Like many cellular processes, however, there’s a Goldilocks zone for angiogenesis.
“Balance is key,” said Dr. Charles Thodeti, a professor in The University of Toledo College of Medicine and Life Sciences. “Too much angiogenesis can fuel tumors or damage the retina in diseases like diabetic retinopathy. On the flip side, too little can block blood flow in heart disease or stroke. It’s a critical process but when it goes haywire, it can become dangerous.”
Dr. Charles Thodeti, professor in the College of Medicine and Life Sciences, recently received a $300,000 research grant from the American Heart Association to study how mechanical forces encourage the growth of new blood vessels.
With a three-year, $300,000 grant from the American Heart Association, Thodeti is leading new research that takes an unconventional look at what drives angiogenesis — and how that process could potentially be manipulated to address a variety of diseases and conditions.
New blood vessels sprout out from existing ones in response to cellular signals they receive. It’s a fundamental biological process, and one that has significant implications in overall health.
It’s also something that scientists still don’t fully understand.
“There are a lot of people working on this idea but they’re all looking at it in essentially the same way, starting with the chemical signals that stimulate the formation of new blood vessels,” Thodeti said. “My take is totally different.”
Rather than looking at proteins suspended in the blood, he’s studying the motion of the blood itself.
As blood flows through our body, it puts physical pressure on the cells that line our blood vessels. Increasingly, researchers like Thodeti are recognizing that force helps encourage the formation of new blood vessels.
A breakthrough for his lab came with their discovery that a molecule called TRPV4 plays a key role in angiogenesis by not only helping cells sense those mechanical forces but also influencing how they respond by sending signals to their mitochondria.
With the new American Heart Association Transformational Project Award, he and his colleagues aim to deepen their understanding of exactly how mechanical signaling regulates mitochondrial metabolism and in turn, how it controls angiogenesis.
The hope, Thodeti said, is that the new knowledge might allow for more specific and effective interventions that could starve out cancers or bring more oxygen-rich blood to damaged tissue.
His prior work has already shown that TRPV4 can act as a brake, keeping angiogenesis in check. They’ve also identified a protein that seems to serve as the conduit between TRPV4 and the mitochondria, giving them a potential therapeutic target.

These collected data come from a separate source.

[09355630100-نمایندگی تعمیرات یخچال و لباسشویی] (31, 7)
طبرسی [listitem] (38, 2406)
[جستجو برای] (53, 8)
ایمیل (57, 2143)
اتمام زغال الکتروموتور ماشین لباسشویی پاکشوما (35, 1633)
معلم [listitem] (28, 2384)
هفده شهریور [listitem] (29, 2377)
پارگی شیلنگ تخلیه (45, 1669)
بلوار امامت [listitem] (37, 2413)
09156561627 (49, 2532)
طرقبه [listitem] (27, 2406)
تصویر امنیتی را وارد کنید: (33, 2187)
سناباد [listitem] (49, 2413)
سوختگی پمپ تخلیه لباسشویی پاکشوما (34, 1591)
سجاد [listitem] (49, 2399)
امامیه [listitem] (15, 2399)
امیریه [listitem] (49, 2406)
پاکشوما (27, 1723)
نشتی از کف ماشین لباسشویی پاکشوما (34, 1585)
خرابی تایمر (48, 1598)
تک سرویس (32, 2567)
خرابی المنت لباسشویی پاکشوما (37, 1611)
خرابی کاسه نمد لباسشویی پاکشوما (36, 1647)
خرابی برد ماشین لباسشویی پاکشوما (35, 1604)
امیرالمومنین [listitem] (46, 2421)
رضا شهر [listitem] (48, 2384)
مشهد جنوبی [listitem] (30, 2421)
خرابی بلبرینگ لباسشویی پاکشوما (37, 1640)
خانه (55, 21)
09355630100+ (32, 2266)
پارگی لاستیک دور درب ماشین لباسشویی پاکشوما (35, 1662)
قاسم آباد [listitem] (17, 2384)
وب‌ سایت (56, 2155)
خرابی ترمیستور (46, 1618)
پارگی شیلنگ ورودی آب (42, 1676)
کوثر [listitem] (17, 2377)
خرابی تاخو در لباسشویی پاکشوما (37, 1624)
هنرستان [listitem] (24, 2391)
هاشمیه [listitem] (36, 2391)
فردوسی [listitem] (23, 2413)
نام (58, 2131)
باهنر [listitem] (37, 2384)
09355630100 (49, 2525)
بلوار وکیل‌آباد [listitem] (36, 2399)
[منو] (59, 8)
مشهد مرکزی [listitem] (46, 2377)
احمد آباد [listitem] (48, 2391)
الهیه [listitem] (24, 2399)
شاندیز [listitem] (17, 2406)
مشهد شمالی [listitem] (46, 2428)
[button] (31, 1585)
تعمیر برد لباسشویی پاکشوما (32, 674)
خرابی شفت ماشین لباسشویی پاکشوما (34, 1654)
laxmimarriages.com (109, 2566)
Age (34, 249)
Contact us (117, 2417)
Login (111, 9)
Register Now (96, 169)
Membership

“By linking mechanical force, energy metabolism and blood vessel biology, we’re building a new roadmap for treating tough diseases, where current drugs just don’t cut it,” Thodeti said. “We are really optimistic about the potential impact this could have on some of the most common and most deadly diseases.”
Thodeti’s research team includes postdoctoral fellows Dr. Venkatesh Katari and Dr. Narendra Kondapalli and doctoral student Kesha Dalal.